Аудитория в дружном недоумении вскинула глаза: «трех»? Разве не двух? Детектив явно ошибся от усталости.
— Простите, — сказал Пауэрскорт, — не успел рассказать. Я сам лишь недавно узнал, только, пожалуйста, не спрашивайте как, что Джон Юстас, скончавшийся вот в этом самом доме, тоже был зверски убит. Его убили первым, отрубив голову и водрузив ее на столбик спального балдахина. Вторым стал задушенный и сожженный в очаге Певческой столовой Артур Рад. Третьим погиб Эдвард Гиллеспи, чье тело, разрубив на части, разбросали по всему графству. Все три убийства, безусловно, связаны. Я был слеп, сразу не увидев эту связь.
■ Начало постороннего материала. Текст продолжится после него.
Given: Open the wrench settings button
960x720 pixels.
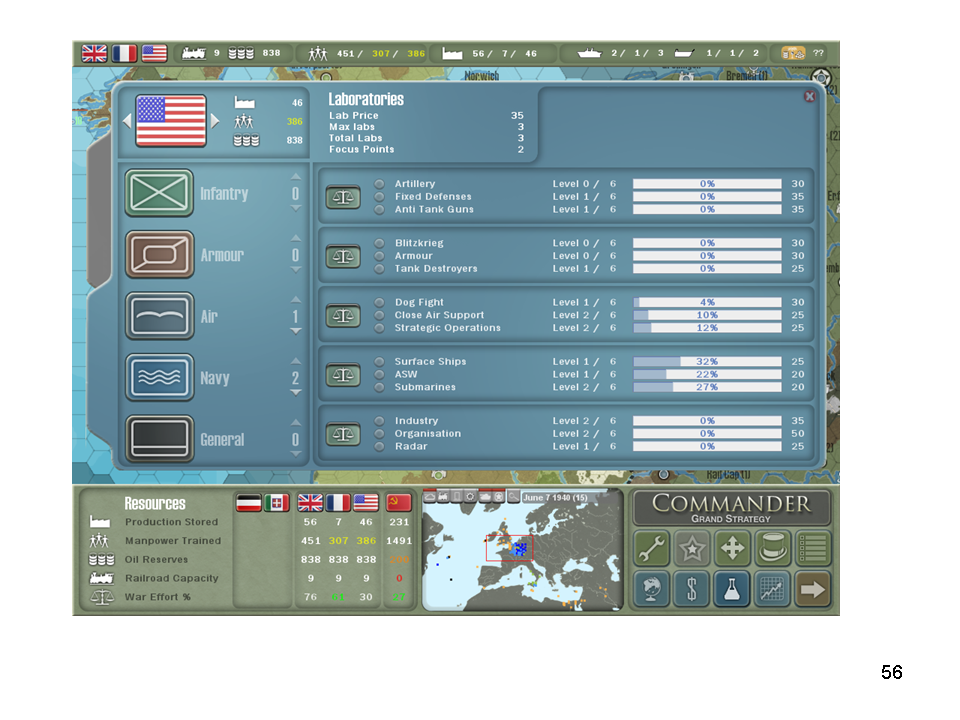Looking at the screenshot, I should point(652,548).
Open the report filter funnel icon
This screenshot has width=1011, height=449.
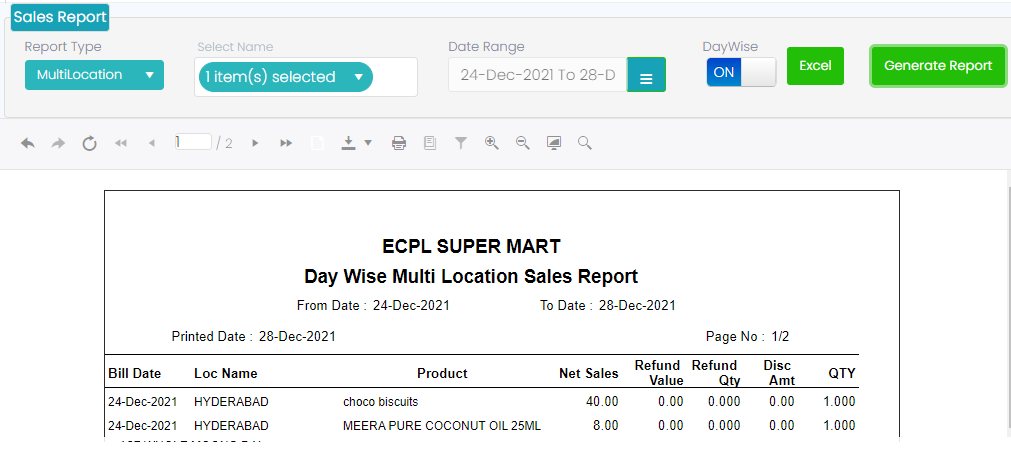(x=461, y=144)
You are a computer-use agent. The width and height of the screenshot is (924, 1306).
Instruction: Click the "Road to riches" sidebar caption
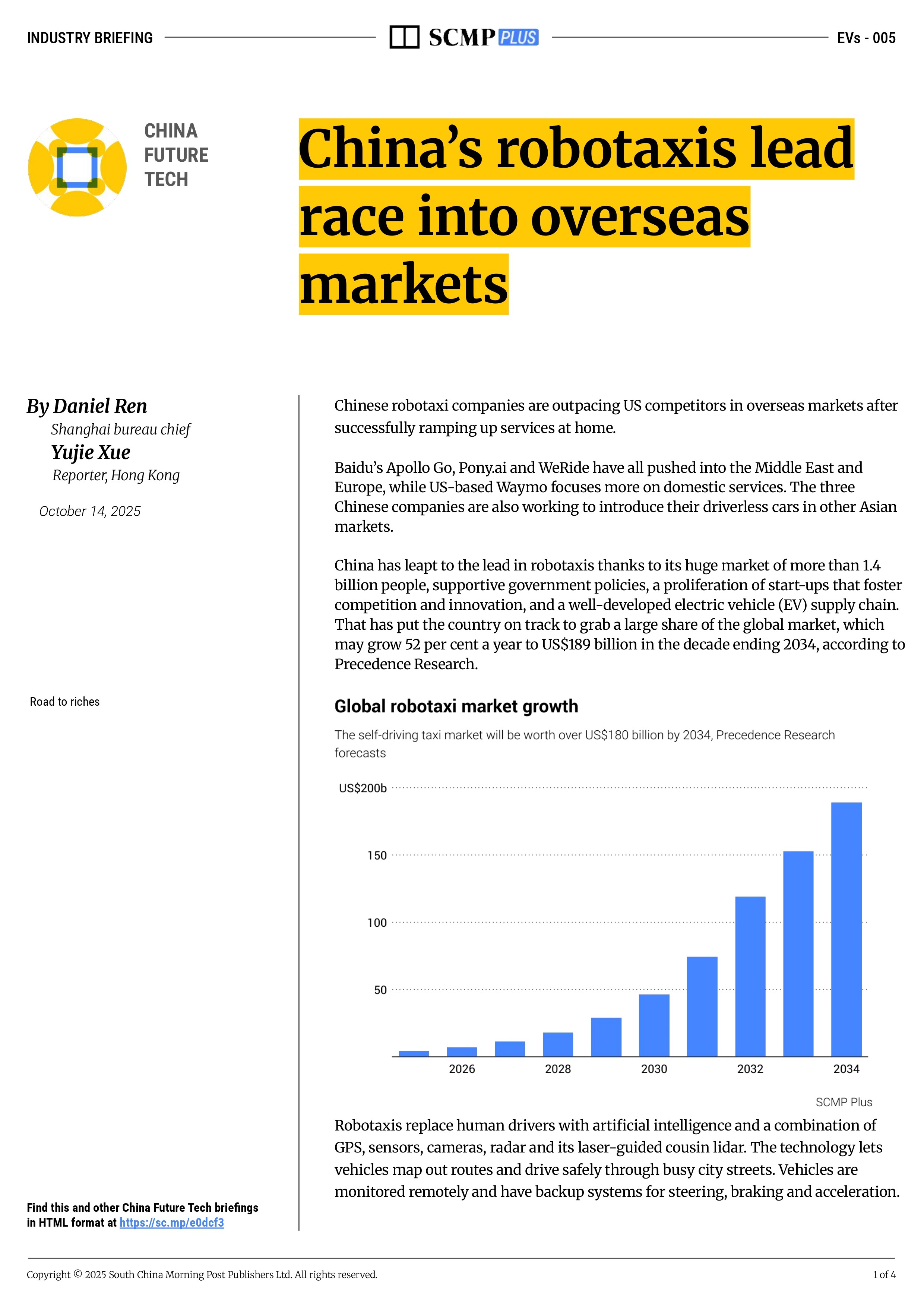65,702
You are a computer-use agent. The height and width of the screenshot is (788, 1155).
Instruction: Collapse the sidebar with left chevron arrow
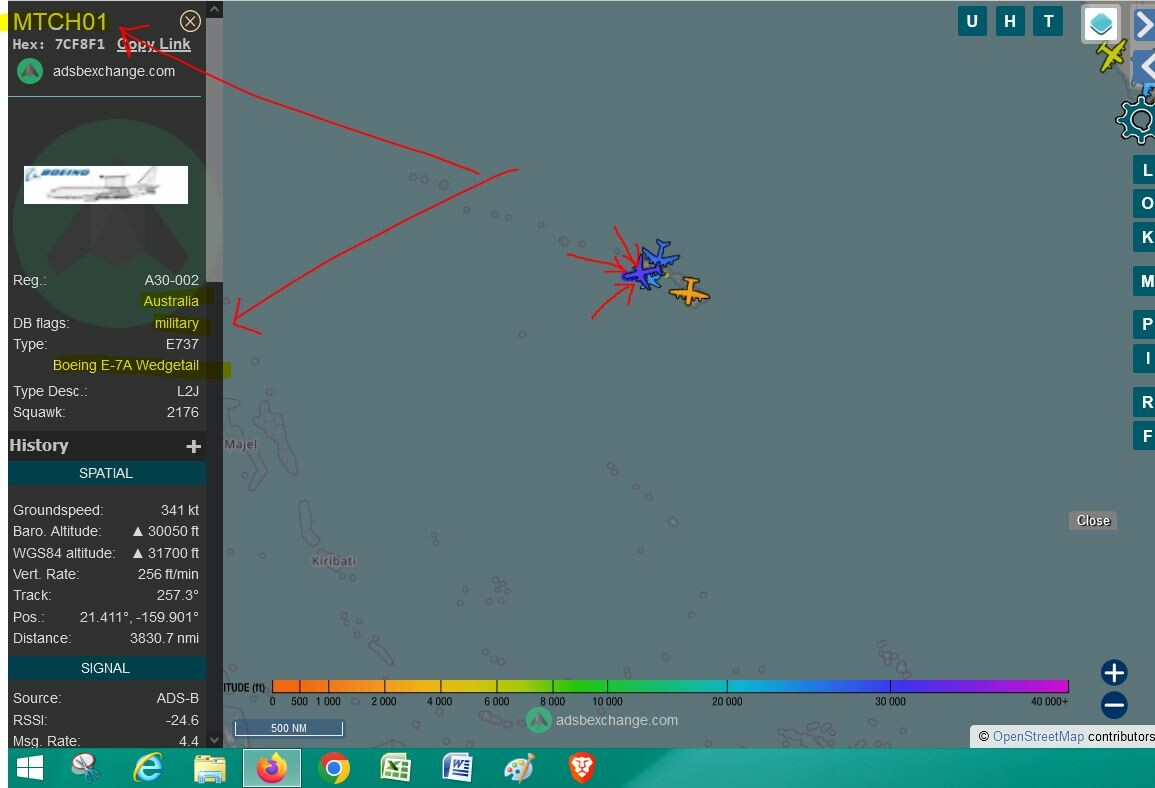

— Какую связь? — спросил Патрик.
— Ту связь, что коренится в стародавнем «упразднении монастырей». Трудно поверить, да? Я поясню. Почти шесть с половиной веков храмовый ансамбль, именуемый ныне Комптонским собором, был католическим аббатством Пресвятой Девы Марии. С тысяча пятьсот тридцать восьмого года вожди Реформации начали процесс ликвидации, вернее сказать — конфискации монастырских обителей. На месте здешнего аббатства, разгромленного в числе последних бастионов католицизма, возник протестантский кафедральный собор. Многие комптонцы не согласились с новейшей христианской догмой, навязанной им мечом. Этих бунтовщиков казнили. И казнили их по-разному. Одних жгли у столба, подобно тому как жарили тело Артура Рада. Других четвертовали на манер расправы с Эдвардом Гиллеспи. Последнему настоятелю аббатства отрубили голову, выставив ее затем на шесте у ворот церковного двора, — участь погибшего Джона Юстаса, хотя неясно, собирались ли водрузить голову канцлера где-нибудь кроме столбика его кровати. Убийца старательно демонстрировал символичную симметричность. Много лет назад тремя жесточайшими способами здесь казнили противников перевода всей страны из католичества в англиканство. Три современных противника возвращения из англиканства в католичество недавно убиты здесь так, будто из глубины столетий их настигло кровавое эхо. Перед нами дикая, извращенная форма вполне явственной исторической мести.
Пальцы жаждавшего схватить блокнот и карандаш Патрика Батлера барабанили по столу. Энн Герберт была на грани обморока. Губы леди Люси в такт частому дыханию беззвучно пели арию из «Мессии». Джонни Фицджеральд уже четверть часа не подливал себе вина. За окном в полуночной тиши раздавалось мрачное совиное уханье.
— Понятно, Фрэнсис, — кивнул Джонни. — Самое время нашему архиепископу и прочим нашим министрам употребить власть. И прихлопнуть эти тени старых монастырей.
— Не так все просто, Джонни. — Пауэрскорт медленно обвел глазами четверых своих слушателей. — Вряд ли это выход. Мне представляется вполне возможным, что люди, сплоченные мечтой о возрождении католичества, не имеют никакого отношения к убийствам — и эти злодейства потрясают их так же, как и нас. В конце концов, хоть и маловероятно, комптонским убийцей может оказаться кто-то совсем другой. Неплохо бы, конечно, строго изолировать несколько явных для меня заговорщиков, но доказательств нет.
Пауэрскорт вдруг заметил, что Энн Герберт вот-вот лишится чувств. Не стоило, наверное, приглашать ее на вечер со столь страшными разоблачениями.
— Пожалуй, на сегодня достаточно, — улыбнулся он леди Люси. — Я собирался, друзья, просить вашего совета, но уж в другой раз. Закончу призывом дружно молиться, дабы никто из причастных к плану религиозного переворота не передумал до кануна Пасхи.